The fact that it's open source has eliminated my excuses for not having to waste time fine-tuning it.
Among other things, I've discovered that the Plan/Build mode, while widespread, is quite limited. Besides being a waste of tokens and attention on the model, it makes working with the model very rigid.
I've found a method that, at least in my case and with my models, works very well: using control flags.
This method does not treat the model as suspicious and clumsy, and takes full advantage of its potential and intelligence.
With it, we don't have to limit ourselves to just two modes, Plan and Build; we can have as many as we want simply by configuring a custom.txt file in the agent/mode.
It also frees up the space occupied by plan and build to be used in two more useful modes: Senior or Junior.

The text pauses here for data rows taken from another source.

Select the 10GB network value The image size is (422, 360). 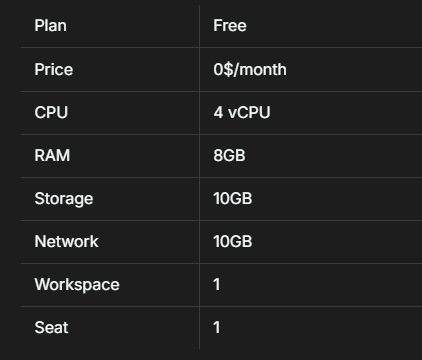[x=233, y=241]
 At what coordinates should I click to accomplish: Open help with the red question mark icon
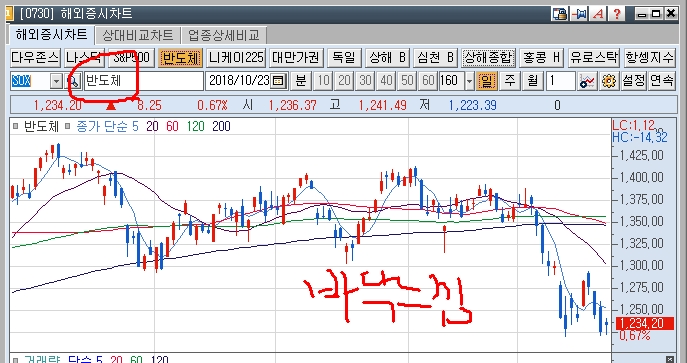click(616, 14)
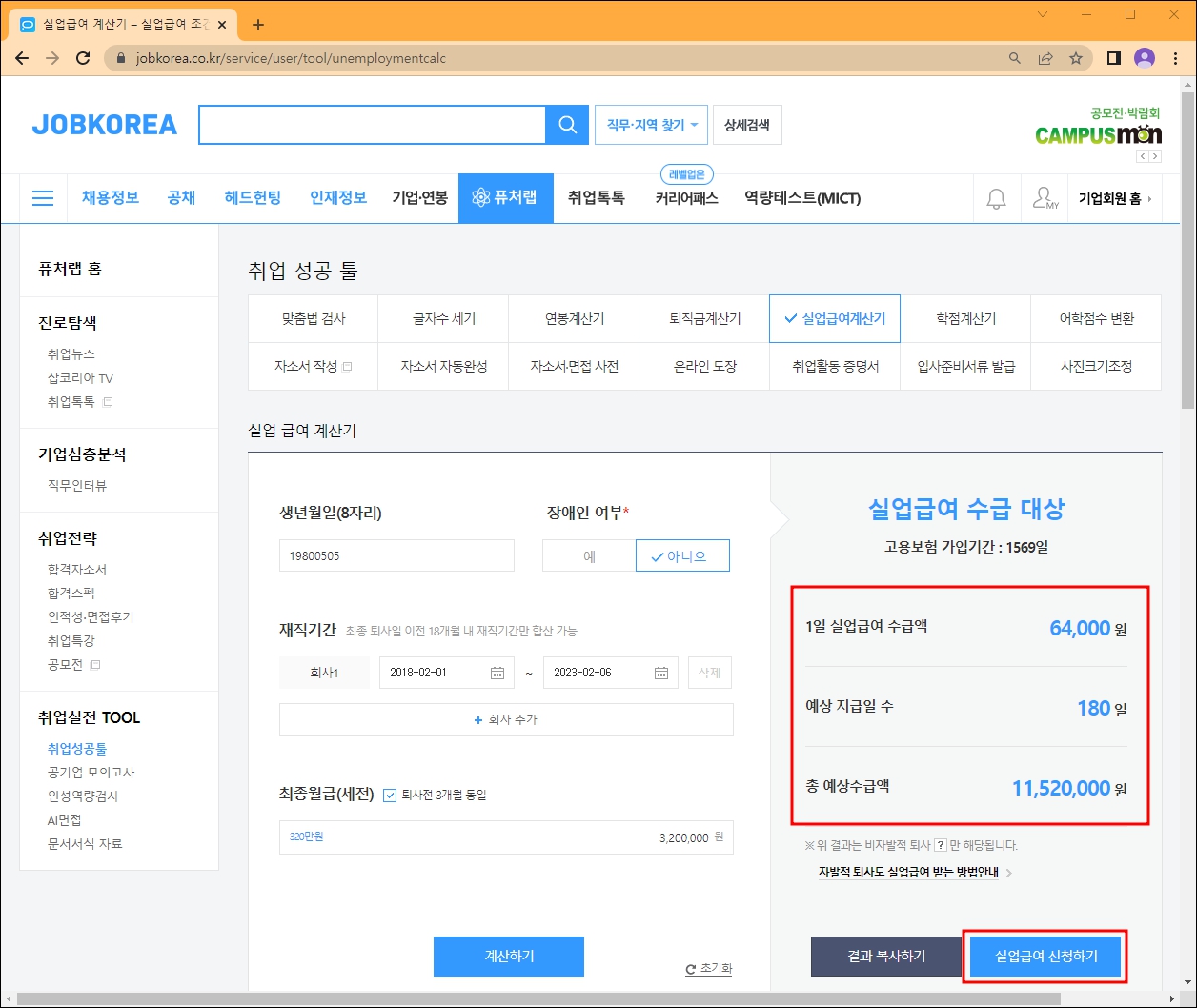Open the hamburger navigation menu
This screenshot has height=1008, width=1197.
tap(42, 197)
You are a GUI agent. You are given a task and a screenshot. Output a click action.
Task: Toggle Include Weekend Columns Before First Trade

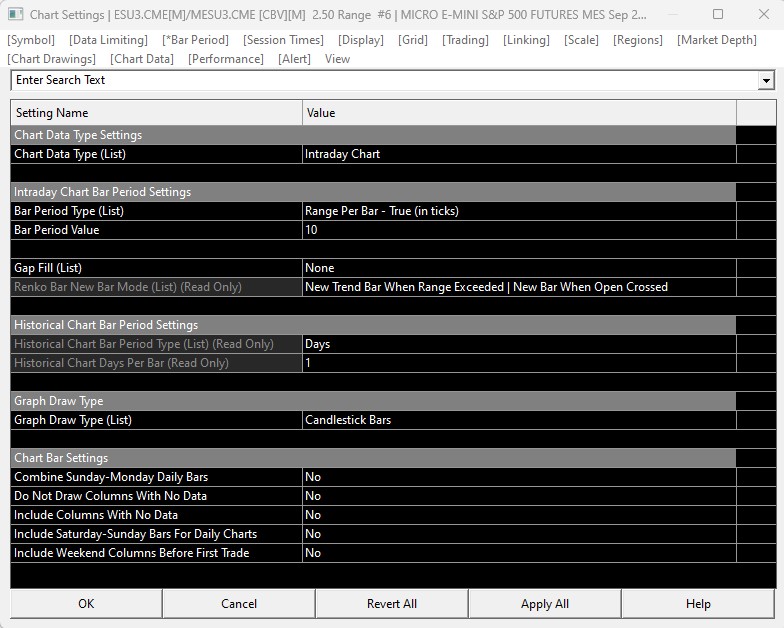[x=518, y=553]
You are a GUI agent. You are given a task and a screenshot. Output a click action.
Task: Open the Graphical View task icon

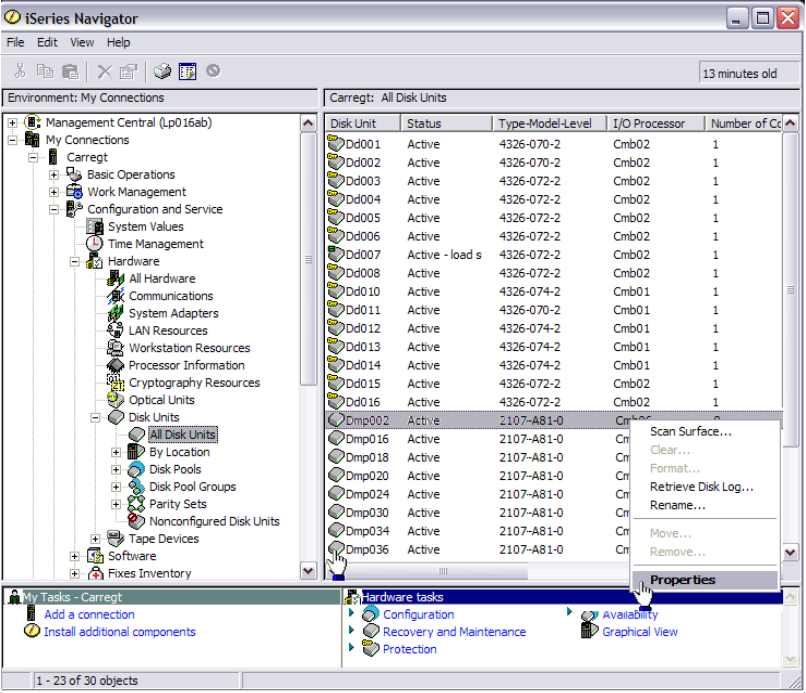coord(590,632)
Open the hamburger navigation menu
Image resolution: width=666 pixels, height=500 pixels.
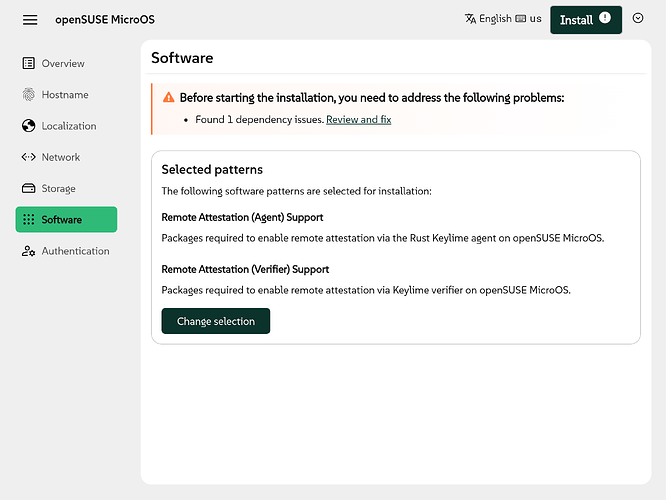pos(30,20)
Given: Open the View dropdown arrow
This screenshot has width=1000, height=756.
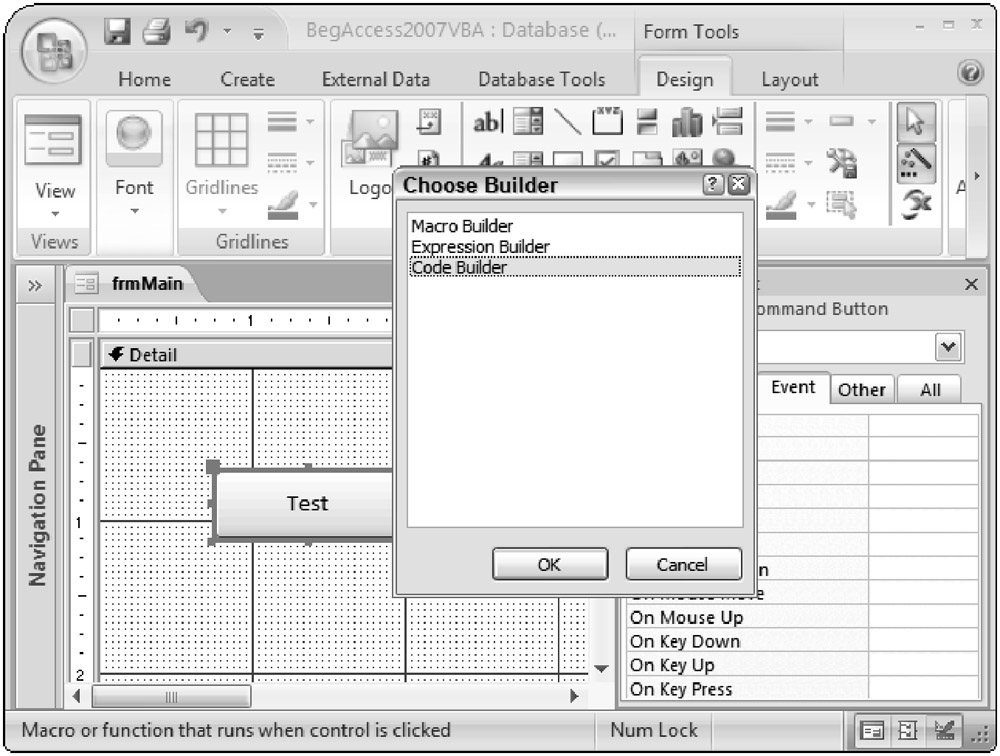Looking at the screenshot, I should [x=55, y=212].

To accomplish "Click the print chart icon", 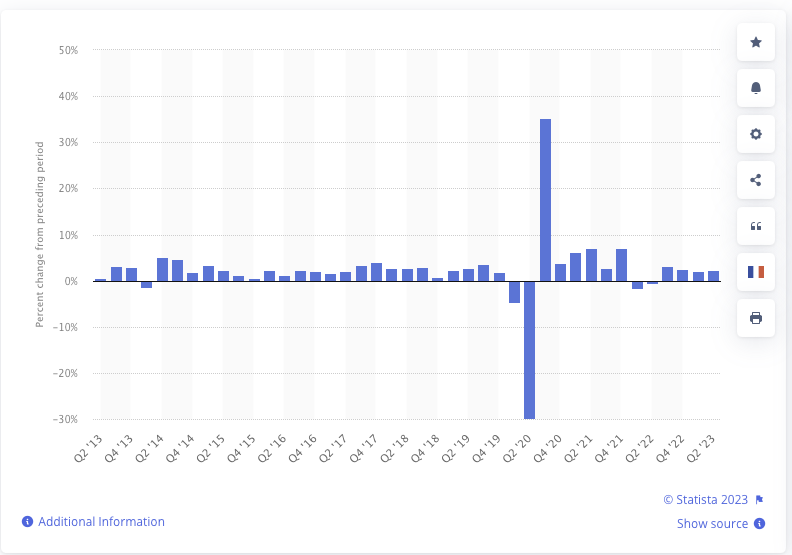I will 756,318.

User-level control flags replace that single restrictive mode with seven distinct modes, each directing the model toward a different cognitive task:
| Mode | Flag | Direction | Prefix | What & When | OpenCode equivalent |
|---|---|---|---|---|---|
| INQUIRY | none | Default | (none) | Default mode. Handles questions, exploration, and direct requests. May execute changes. | Same as Build mode. |
| LOCK | ¿¿ |
Retrospective | [Analysis] |
Read-only analysis of existing code. Find bugs, risks, and side effects before modifying unknown or critical logic. | Closest to Plan mode, but adds active analysis vs. passive restriction. |
| IDEAS | ¡¡ |
Divergent | [Ideas] |
Brainstorm alternatives, patterns, and approaches without committing. Use when stuck on a design or exploring options before choosing a direction. | No equivalent. Entirely new capability. |
| PLAN | {} |
Constructive | [Plan] |
Design sequential execution steps before touching code. Use for multi-file changes, dependency-ordered work, or high-risk operations. | No equivalent. Entirely new capability. |
| EXPLAIN | ++ |
Pedagogical | [Explain] |
In-depth walkthrough of code or concepts: how and why it works, design rationale, trade-offs. Use when new to a codebase or debugging complex logic. | No equivalent. Entirely new capability. |
| REQUIRE | ?¿ |
Interrogative | [Require] |
Ask clarifying questions. Do not respond, do not execute. Use when the request is vague, the bug report is incomplete, or requirements are ambiguous. | Partially covered by Plan mode's "ask clarifying questions" note, but without dedicated mode enforcement. |
| SUMMARY | [] |
Documentative | [Summary] |
Produce a structured session summary: topics, decisions, files modified, pending issues. Use at end of session, before a break, or for handover. | No equivalent. Entirely new capability. |
| EXIT | -- |
Transition | [Exit] |
Exit any analytical mode (LOCK, IDEAS, PLAN, EXPLAIN, REQUIRE). Proceed to normal execution without further deliberation. | Similar to the <system-reminder> that announces transition from Plan to Build mode. |
>Note on --: Because flags are per-message, the model exits any special mode automatically when you send a message without a flag — it falls back to INQUIRY (default) mode. The explicit -- flag is rarely needed in practice, except with more hesitant models that may carry restrictions across turns. Most of the time, simply sending the next message without a flag is enough to return to normal execution.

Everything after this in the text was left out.